顔の場合は、さまざまな美容医療が受けられますが、頭皮は治療法が限られてくるため、まず保険診療からおこなうことをおすすめします。

田澤先生
田澤先生

生活習慣や使う商品を変更しても頭皮のニキビが治らない方は、早めに皮膚科を受診しましょう。自分ではなかなか確認できない頭皮の状態を診てくれますし、症状に合わせた外用薬や内服薬を処方してもらえます。

4.頭皮ニキビにしてはいけないこと

頭皮ニキビができているときに「してはいけないこと」も合わせてチェックしていきましょう。

4-1.汗をかいたら放置しない

頭皮は汗をかきやすい部分で、汗で湿った状態が続くと頭皮ニキビの悪化を招きます。

蒸れた状態が長くなるほど、雑菌やアクネ菌が繁殖しやすくなります。汗をかいたあとは、軽くタオルで拭き取り、風通しを良くしましょう。

帽子をかぶっているときに汗をたくさんかいたら、一度外して汗をタオルでおさえ、頭皮が乾くまで脱いでおくと雑菌の繁殖を防げます。

4-2.頭皮に触らない

頭皮ニキビは、汗や皮脂の蒸れにより悪化しやすく、痛みやかゆみが伴いやすい部分です。頭皮をかいたりニキビの箇所を触ったりすると、ニキビがつぶれて炎症を起こしやすくなります

ブラシなどがあたってニキビがつぶれることもあるため、ブラッシング時は頭皮にあたらないようにおこないましょう。

4-3.何度もシャンプーをしない

頭皮ニキビや頭皮のべたつきが気になるからといって、1日に何度もシャンプーをするのはNGです。

頭皮が乾燥するだけでなく、シャンプー剤や摩擦の刺激により悪化しやすくなってしまいます

シャンプーは基本1日に1回まで、なるべく夜におこなうようにしましょう。朝シャンプーが習慣の人は、夜にシャンプーをおこない、頭皮をきれいにしてから寝るようにするだけでも頭皮ニキビの予防につながります。

ヘッドスパは血行を良くさせますが、頭皮ニキビには刺激になりやすいため要注意です。

ヘッドスパ用のトリートメントでも、陽イオン界面活性剤(カチオン界面活性剤)や油分が配合されているため、頭皮ニキビや敏感肌の人はおこなわないようにしましょう。

田澤先生
田澤先生

シャンプーは1日に1回が良いでしょう。べたつきが気になって何度もシャンプーをすると、頭皮が乾燥し、更にべたついてしまうこともあります。予洗いをしっかり行うと、一度のシャンプーでも地肌の汚れを落とすことができます。

5.まとめ

頭皮は皮脂腺が多く、蒸れや汗からニキビにつながりやすいため、日頃から頭皮ニキビができにくい生活習慣を心がけることが大切です。

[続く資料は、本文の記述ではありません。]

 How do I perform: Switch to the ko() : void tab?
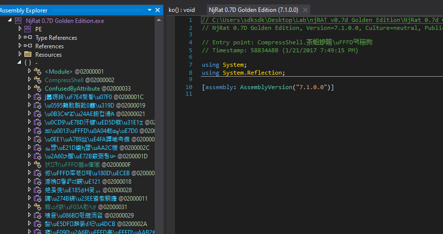click(x=181, y=10)
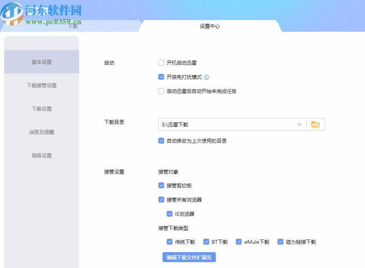365x268 pixels.
Task: Check 启动迅雷后自动开始未完成任务
Action: (161, 91)
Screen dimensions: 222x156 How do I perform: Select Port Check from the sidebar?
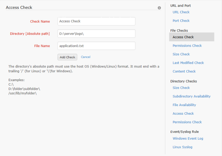pos(181,21)
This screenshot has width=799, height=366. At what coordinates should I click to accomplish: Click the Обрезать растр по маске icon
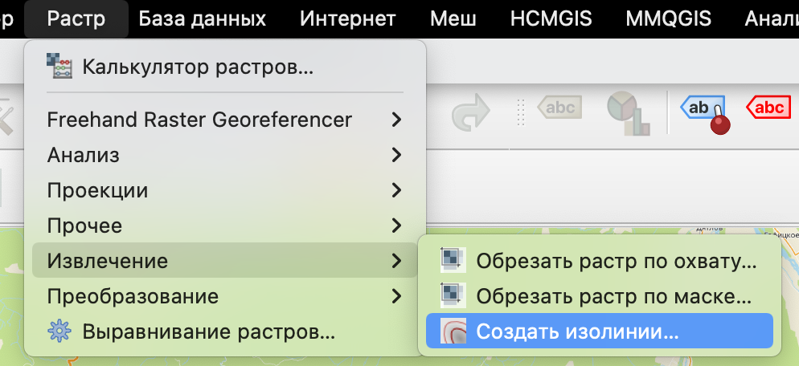click(x=453, y=295)
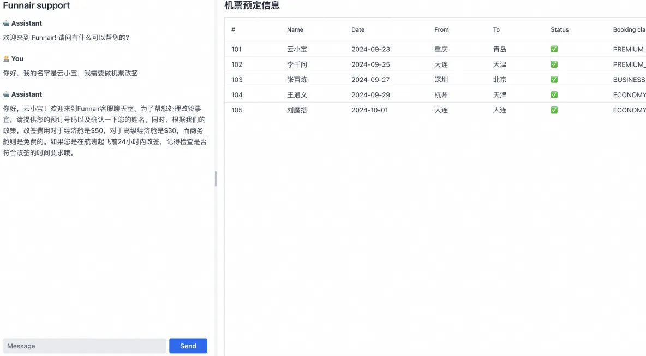The width and height of the screenshot is (646, 356).
Task: Click the Assistant avatar icon on the first message
Action: 7,23
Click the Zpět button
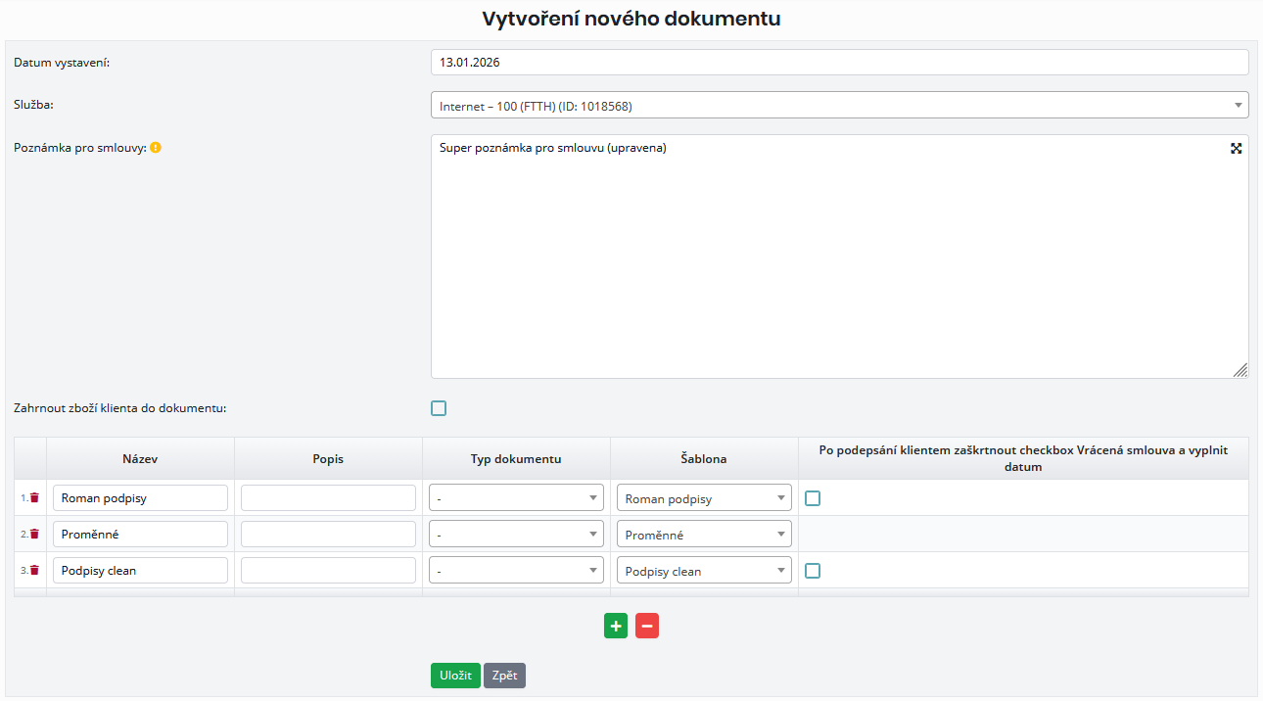Image resolution: width=1263 pixels, height=701 pixels. point(504,676)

頭皮ニキビは、食べ物やストレスなどの影響を受けやすく、睡眠とバランスの取れた食生活が必須になります。

また「ニキビ治療は美容医療でないと受けられない」と思っている人も意外に多いのですが、保険診療が可能です。

頭皮ニキビは基本的に外用薬、内服薬での治療が受けられるため、早めの治療で治しましょう。